Hot-Spot Mix in Ignition-Scale Inertial Confinement Fusion Targets

Authors :: V. A. Smalyuk
Richard Town
O. S. Jones
Roberto Mancini
S. H. Glenzer
Nathan Meezan
J. D. Kilkenny
Joseph J. MacFarlane
A. V. Hamza
P. T. Springer
Howard A. Scott
Sean Regan
S. N. Dixit
T. Ma
Melissa Edwards
A. Nikroo
David R. Farley
Joseph Ralph
Otto Landen
R. L. McCrory
S. M. Glenn
T. C. Sangster
K. B. Fournier
Tilo Döppner
G. A. Kyrala
S. W. Haan
Damien Hicks
D. D. Meyerhofer
Debra Callahan
D. K. Bradley
Gilbert Collins
Nobuhiko Izumi
Igor Golovkin
John Kline
H.-S. Park
A. J. Mackinnon
Reuben Epstein
Bruce Remington
B. A. Hammel
M. A. Barrios
L. J. Suter
C. J. Cerjan
Source :: Physical Review Letters. 111
Publication Year :: 2013
Publisher :: American Physical Society (APS), 2013.

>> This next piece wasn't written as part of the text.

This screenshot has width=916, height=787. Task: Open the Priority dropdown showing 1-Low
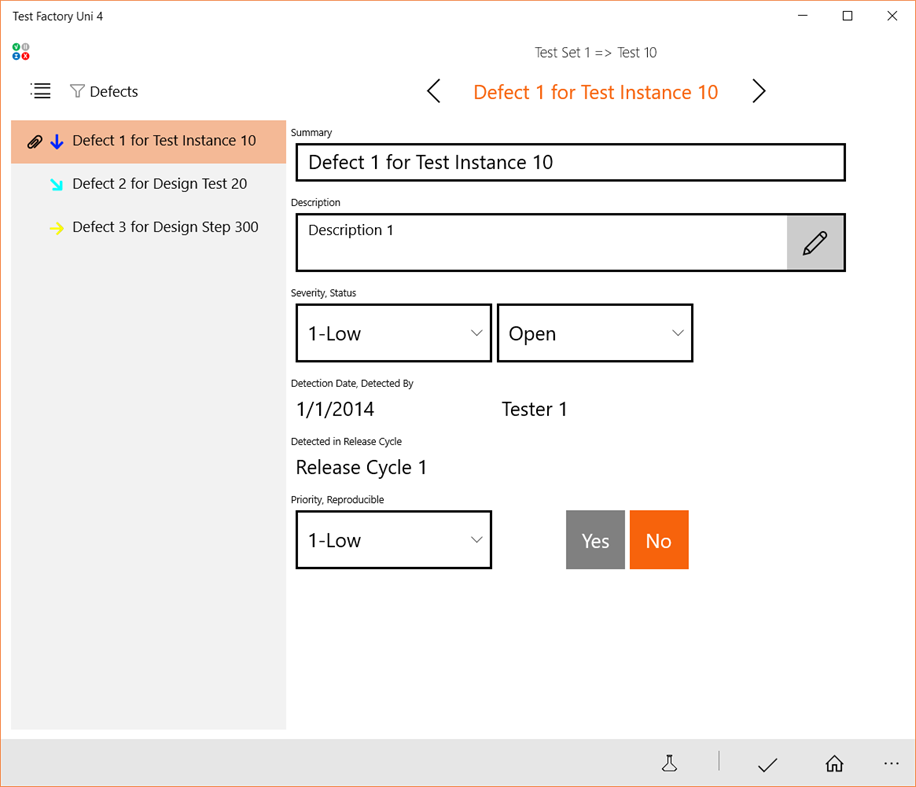point(393,540)
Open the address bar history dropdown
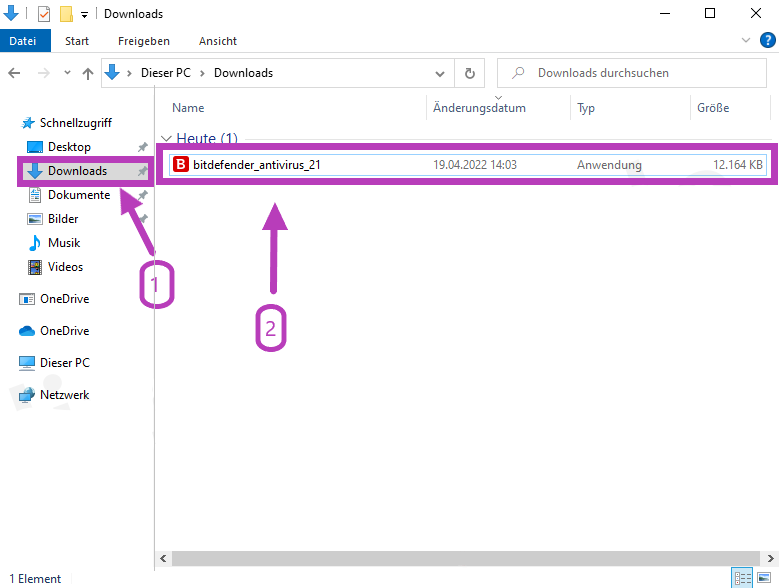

Abstract: Mixing of plastic ablator material, doped with Cu and Ge dopants, deep into the hot spot of ignition-scale inertial confinement fusion implosions by hydrodynamic instabilities is diagnosed with x-ray spectroscopy on the National Ignition Facility. The amount of hot-spot mix mass is determined from the absolute brightness of the emergent Cu and Ge K-shell emission. The Cu and Ge dopants placed at different radial locations in the plastic ablator show the ablation-front hydrodynamic instability is primarily responsible for hot-spot mix. As a result, low neutron yields and hot-spot mix mass between 34(–13,+50) ng and 4000(–2970,+17 160) ng are observed.